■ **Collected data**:
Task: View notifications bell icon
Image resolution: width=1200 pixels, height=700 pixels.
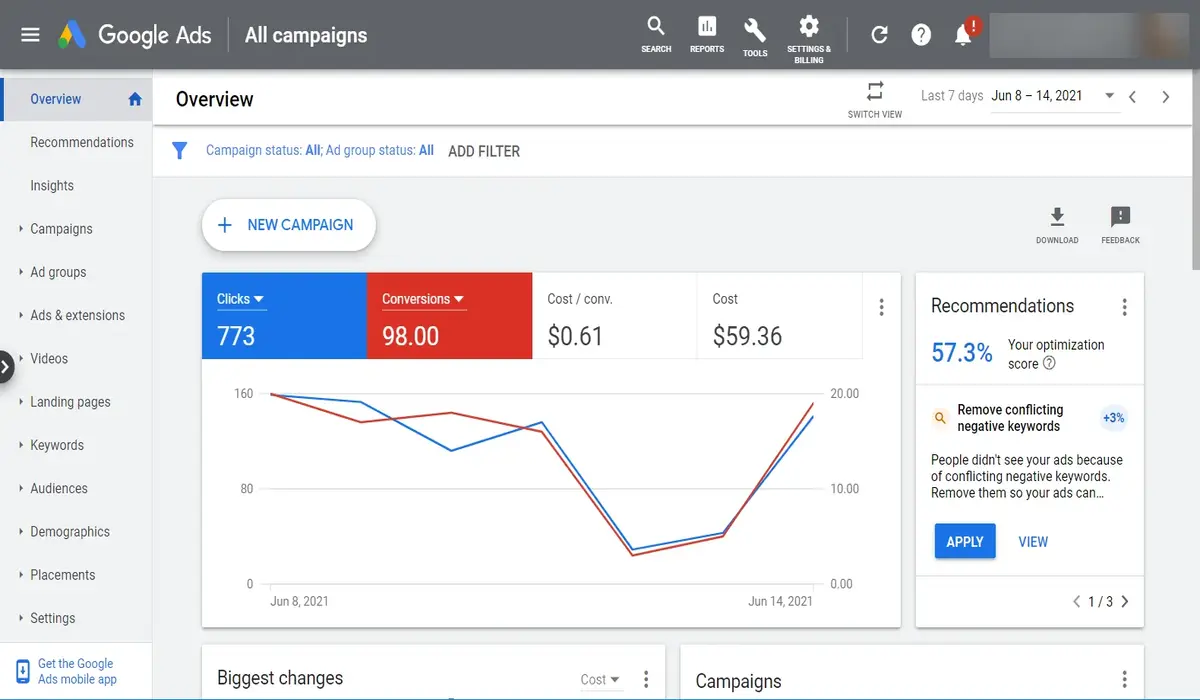Action: tap(963, 35)
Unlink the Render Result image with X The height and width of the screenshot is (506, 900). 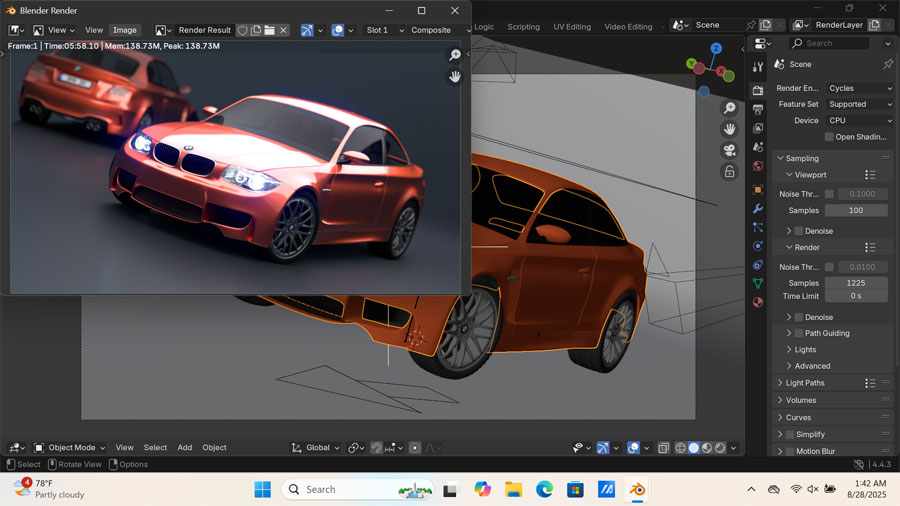click(x=283, y=30)
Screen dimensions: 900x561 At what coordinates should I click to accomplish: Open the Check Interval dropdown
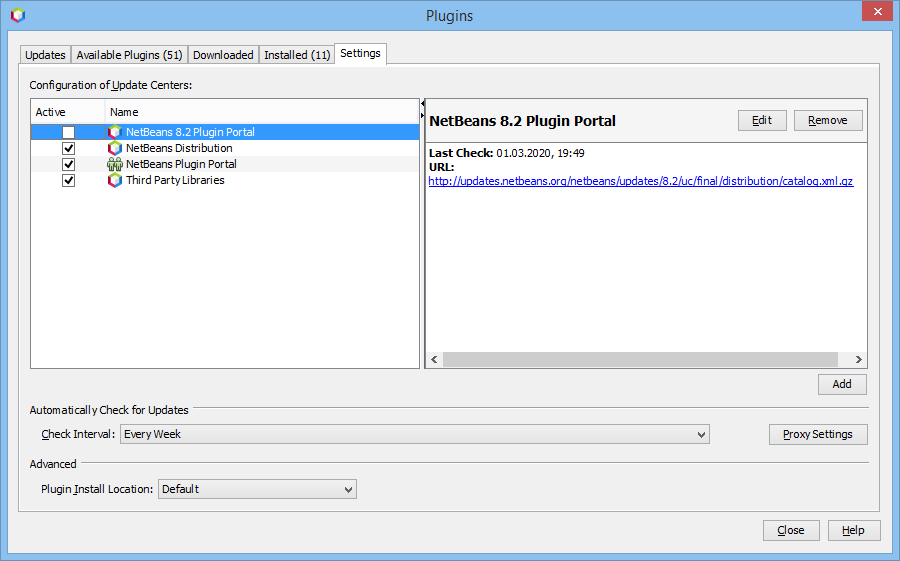pyautogui.click(x=414, y=434)
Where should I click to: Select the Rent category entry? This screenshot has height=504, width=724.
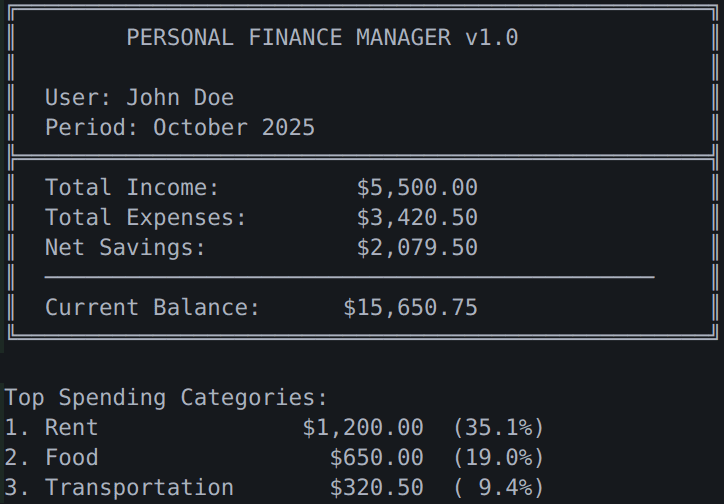pyautogui.click(x=71, y=428)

■ **Aim of the task**:
Starting at the line that contains "Screen dimensions: 900x561", please write out every line to the end of the entries, inclusive, copied exactly and with pictures omitted.

■ **Task solution**:
Screen dimensions: 900x561 At what coordinates should I click to accomplish: Open the Check Interval dropdown
pyautogui.click(x=414, y=434)
Where should I click to: Select the Rent category entry? This screenshot has height=504, width=724.
pyautogui.click(x=71, y=428)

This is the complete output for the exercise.